Nalguma parte importante de mim ficou um buraco com a tua forma e cada dia encho-o com sonhos e possibilidades. Encho o vazio comigo mesmo, faço puzzles absurdos com peças que não encaixam mas que até se conseguem completar. Encho tanto, tanto até tapar, até eu transbordar de mim e sentir o que é estar vivo. Dolorosamente vivo. Gloriosamente vivo.
Chegar à Primavera depois de um Inverno eterno.
Um dia, no meio do caos, consegui agarrar a minha mão.

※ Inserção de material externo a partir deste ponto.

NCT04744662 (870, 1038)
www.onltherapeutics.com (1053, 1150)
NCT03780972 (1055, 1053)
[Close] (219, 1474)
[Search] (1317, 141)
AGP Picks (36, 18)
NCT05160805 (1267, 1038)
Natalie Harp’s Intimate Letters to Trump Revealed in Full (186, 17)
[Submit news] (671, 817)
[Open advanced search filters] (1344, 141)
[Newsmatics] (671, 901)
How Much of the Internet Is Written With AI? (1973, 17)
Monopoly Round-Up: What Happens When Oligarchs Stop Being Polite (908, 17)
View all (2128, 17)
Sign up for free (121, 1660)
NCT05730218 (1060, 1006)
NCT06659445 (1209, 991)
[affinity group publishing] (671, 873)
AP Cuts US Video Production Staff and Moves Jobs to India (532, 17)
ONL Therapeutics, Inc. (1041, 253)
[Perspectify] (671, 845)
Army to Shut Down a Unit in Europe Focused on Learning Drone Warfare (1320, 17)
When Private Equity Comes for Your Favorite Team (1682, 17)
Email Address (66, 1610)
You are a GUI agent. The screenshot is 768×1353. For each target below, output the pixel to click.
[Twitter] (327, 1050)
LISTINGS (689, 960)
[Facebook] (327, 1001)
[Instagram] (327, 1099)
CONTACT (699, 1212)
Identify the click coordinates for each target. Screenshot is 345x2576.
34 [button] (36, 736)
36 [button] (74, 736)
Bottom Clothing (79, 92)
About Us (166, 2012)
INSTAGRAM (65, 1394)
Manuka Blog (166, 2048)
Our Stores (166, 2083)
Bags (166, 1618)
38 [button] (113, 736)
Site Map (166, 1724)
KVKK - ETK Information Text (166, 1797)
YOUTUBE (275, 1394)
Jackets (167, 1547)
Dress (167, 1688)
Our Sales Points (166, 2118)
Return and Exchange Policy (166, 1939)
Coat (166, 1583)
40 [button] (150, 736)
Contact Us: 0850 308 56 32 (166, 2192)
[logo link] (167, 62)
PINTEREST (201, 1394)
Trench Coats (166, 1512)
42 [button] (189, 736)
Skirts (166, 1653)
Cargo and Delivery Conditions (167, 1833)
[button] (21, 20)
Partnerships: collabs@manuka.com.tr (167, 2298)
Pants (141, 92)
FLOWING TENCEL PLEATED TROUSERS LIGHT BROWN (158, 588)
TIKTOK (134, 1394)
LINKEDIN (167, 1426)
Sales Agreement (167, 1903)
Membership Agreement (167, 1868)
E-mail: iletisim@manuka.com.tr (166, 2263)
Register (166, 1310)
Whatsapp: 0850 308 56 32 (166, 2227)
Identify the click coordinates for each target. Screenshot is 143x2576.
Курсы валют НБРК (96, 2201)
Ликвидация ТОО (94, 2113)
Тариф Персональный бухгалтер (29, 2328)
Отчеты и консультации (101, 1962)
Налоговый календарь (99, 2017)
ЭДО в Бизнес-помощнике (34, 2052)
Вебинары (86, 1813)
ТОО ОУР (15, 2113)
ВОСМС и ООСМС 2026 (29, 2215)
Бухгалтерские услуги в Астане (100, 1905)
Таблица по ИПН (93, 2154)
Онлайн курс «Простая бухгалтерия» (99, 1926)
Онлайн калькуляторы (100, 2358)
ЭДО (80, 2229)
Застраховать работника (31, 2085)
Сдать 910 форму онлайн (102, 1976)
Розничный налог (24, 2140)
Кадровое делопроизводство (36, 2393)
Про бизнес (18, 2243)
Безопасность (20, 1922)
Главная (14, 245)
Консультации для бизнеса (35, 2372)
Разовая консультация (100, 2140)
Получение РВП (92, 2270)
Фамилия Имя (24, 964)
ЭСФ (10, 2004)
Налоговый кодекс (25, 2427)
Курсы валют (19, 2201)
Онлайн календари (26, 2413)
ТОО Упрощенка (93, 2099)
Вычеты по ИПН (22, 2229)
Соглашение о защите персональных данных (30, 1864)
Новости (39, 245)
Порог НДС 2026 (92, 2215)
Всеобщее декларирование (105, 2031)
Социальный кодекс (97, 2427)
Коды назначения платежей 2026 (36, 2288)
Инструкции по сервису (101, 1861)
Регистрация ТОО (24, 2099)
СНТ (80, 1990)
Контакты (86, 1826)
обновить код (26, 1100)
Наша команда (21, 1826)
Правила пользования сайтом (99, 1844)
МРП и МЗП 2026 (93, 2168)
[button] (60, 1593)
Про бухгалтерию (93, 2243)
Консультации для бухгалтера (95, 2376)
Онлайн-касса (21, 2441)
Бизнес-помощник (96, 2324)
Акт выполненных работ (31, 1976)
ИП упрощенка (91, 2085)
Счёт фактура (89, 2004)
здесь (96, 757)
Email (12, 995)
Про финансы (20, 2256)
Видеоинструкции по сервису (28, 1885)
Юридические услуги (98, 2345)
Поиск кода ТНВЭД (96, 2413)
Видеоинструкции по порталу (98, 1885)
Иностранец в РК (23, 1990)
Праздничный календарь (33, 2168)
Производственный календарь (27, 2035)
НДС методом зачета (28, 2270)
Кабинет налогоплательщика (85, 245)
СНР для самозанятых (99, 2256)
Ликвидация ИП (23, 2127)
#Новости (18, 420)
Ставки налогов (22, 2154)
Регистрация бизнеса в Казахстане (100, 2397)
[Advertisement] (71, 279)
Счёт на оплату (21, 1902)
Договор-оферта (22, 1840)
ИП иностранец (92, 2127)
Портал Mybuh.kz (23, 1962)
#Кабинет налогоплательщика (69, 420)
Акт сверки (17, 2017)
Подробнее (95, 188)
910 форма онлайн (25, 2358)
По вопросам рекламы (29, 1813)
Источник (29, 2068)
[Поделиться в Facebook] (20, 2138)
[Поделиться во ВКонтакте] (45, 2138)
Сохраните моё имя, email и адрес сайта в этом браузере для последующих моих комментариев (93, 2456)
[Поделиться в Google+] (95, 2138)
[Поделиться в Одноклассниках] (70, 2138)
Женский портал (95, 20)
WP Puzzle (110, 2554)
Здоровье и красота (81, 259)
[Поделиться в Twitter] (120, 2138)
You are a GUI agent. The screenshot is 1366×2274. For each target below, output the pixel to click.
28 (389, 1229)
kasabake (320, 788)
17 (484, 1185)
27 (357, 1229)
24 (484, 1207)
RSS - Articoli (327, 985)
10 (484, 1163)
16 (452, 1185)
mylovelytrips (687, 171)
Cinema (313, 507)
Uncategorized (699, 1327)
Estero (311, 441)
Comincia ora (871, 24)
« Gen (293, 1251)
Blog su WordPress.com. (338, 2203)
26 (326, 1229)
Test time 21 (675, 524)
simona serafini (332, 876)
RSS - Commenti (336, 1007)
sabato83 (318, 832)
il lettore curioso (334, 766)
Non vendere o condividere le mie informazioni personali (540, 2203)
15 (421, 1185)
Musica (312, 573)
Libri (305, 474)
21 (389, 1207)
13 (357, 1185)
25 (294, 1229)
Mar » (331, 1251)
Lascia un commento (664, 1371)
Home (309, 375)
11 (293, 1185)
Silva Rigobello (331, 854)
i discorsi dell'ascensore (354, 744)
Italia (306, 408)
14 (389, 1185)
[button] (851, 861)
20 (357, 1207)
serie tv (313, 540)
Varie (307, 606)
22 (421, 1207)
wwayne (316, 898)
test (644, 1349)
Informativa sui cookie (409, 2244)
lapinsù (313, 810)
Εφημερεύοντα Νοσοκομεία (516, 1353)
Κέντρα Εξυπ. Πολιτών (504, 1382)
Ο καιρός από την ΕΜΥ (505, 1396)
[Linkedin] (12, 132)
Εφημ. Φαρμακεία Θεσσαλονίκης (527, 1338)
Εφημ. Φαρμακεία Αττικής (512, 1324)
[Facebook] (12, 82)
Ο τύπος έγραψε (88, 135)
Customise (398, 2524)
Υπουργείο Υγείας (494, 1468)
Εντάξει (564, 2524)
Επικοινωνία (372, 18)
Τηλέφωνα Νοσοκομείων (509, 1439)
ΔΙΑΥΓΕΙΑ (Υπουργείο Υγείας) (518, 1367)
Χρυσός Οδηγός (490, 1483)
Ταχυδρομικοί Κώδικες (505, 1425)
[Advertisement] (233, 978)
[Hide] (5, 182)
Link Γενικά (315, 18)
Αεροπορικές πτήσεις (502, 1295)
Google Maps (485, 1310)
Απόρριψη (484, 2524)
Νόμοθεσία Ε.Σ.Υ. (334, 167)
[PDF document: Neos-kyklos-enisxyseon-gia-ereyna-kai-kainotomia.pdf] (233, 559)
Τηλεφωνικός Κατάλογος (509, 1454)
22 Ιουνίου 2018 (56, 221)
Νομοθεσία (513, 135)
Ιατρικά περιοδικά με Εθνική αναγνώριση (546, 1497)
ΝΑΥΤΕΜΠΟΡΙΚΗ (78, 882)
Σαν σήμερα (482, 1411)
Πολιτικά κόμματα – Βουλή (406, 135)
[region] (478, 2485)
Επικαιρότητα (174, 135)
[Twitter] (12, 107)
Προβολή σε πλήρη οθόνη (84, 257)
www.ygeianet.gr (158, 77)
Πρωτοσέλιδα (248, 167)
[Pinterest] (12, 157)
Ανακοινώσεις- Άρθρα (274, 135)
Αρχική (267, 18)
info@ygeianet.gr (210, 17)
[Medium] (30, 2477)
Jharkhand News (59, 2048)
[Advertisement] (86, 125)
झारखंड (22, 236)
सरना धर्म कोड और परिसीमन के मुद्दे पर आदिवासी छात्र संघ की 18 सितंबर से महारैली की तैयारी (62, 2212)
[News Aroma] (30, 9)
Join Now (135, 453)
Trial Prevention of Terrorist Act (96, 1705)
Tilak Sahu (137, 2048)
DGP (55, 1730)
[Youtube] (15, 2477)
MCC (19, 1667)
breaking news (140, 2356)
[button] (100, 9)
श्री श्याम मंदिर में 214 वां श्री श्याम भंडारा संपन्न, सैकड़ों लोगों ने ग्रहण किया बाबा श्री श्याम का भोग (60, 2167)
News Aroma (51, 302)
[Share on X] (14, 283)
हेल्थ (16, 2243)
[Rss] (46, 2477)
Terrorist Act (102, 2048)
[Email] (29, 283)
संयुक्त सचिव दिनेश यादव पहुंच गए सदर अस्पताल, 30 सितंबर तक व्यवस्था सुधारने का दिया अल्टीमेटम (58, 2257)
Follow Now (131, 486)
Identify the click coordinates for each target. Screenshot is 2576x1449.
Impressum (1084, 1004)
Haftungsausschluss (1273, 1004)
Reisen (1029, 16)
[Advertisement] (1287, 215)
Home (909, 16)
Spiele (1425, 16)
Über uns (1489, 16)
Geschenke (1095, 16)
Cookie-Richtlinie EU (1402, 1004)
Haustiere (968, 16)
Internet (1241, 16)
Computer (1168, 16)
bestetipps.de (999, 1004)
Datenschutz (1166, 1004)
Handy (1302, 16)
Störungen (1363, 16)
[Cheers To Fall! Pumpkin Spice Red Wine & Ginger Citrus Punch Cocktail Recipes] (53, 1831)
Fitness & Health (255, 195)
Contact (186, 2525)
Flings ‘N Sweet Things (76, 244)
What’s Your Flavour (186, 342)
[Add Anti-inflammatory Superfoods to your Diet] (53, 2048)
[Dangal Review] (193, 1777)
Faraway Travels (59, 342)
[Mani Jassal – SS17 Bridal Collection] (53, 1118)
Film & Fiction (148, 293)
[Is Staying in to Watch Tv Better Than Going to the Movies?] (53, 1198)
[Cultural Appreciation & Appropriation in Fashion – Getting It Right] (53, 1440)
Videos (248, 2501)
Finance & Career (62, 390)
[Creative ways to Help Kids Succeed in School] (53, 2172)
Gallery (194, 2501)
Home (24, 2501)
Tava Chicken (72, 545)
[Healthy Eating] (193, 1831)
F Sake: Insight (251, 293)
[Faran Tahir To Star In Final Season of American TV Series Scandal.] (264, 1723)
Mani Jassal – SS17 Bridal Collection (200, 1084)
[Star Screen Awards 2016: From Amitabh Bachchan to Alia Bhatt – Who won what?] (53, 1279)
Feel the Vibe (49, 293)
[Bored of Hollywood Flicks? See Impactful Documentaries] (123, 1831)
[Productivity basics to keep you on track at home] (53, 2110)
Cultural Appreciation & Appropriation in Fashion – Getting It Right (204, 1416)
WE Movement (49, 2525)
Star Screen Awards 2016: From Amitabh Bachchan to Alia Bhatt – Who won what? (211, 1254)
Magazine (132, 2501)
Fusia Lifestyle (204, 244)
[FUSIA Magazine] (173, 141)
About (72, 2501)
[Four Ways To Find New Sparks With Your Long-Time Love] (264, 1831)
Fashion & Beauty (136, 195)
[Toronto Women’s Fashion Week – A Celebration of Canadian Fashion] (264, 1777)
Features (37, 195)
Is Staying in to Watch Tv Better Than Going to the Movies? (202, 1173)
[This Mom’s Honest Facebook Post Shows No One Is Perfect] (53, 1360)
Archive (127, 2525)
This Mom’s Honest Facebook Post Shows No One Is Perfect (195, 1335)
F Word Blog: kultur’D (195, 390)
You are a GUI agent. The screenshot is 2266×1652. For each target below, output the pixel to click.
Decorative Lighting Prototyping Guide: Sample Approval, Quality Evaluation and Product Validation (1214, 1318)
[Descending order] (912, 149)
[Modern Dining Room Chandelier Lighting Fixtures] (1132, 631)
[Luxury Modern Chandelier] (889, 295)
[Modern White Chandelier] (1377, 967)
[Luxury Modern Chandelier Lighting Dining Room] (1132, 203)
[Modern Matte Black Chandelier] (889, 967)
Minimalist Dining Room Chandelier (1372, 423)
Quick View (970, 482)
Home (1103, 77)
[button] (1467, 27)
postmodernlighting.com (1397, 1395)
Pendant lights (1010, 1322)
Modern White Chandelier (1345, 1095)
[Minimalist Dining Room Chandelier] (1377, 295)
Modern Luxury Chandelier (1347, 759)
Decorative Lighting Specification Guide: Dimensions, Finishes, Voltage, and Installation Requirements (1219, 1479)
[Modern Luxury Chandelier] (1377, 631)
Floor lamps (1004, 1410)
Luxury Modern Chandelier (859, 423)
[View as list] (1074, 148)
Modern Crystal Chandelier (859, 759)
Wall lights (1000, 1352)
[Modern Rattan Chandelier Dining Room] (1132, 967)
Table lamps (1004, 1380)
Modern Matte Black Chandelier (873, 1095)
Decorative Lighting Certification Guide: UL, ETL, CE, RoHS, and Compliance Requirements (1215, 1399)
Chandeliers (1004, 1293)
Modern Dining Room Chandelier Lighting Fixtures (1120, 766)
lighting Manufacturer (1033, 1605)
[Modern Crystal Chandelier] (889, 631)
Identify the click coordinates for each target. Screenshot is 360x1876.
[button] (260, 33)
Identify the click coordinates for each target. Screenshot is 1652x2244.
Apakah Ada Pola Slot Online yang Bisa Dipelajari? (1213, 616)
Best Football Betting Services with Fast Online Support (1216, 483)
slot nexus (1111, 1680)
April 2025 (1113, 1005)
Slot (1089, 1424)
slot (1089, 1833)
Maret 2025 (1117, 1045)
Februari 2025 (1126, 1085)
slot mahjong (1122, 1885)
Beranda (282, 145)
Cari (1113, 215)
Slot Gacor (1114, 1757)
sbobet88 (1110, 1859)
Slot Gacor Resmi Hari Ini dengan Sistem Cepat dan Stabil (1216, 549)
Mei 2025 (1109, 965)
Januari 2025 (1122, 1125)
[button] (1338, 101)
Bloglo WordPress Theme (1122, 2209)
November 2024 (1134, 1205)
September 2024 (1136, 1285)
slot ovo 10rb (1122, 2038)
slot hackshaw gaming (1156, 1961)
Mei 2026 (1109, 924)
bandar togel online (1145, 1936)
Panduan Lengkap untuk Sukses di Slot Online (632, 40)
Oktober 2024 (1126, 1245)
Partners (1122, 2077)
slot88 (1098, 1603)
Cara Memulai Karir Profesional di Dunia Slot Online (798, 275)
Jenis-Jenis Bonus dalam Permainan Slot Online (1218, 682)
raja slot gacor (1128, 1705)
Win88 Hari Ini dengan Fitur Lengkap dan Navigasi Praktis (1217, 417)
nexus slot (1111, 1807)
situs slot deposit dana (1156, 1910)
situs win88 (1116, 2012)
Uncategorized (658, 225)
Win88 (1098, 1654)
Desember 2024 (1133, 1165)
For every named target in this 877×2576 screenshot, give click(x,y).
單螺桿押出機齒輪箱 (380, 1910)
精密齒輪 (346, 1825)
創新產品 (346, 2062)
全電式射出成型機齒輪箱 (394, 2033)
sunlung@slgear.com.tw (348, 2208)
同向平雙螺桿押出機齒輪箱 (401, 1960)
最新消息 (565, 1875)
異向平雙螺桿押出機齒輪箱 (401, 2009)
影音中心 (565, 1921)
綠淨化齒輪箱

Quando o impensável acontece, de repente somos outro. Um estranho. Um estranho sozinho num lugar desconhecido. Um desfoque, uma miopia emocional ou cardíaca. Como se acordasse e nada estivesse certo, tudo fosse um monte de quase – a casa era quase aquela, as ruas estavam quase iguais, as cores e os cheiros quase certos –, e eu me visse ao espelho e descobrisse que era diferente da pessoa que sempre fui no reflexo dos teus olhos.
Até uma noite em que parecia estar a perder. O mau doía e o bom doía e eu só desejava anular tudo o que fosse sentir. Toquei numa parede que gritava
o aqui sabe-me a pouco
e senti uma saudade asfixiante dos lugares onde nunca estivera.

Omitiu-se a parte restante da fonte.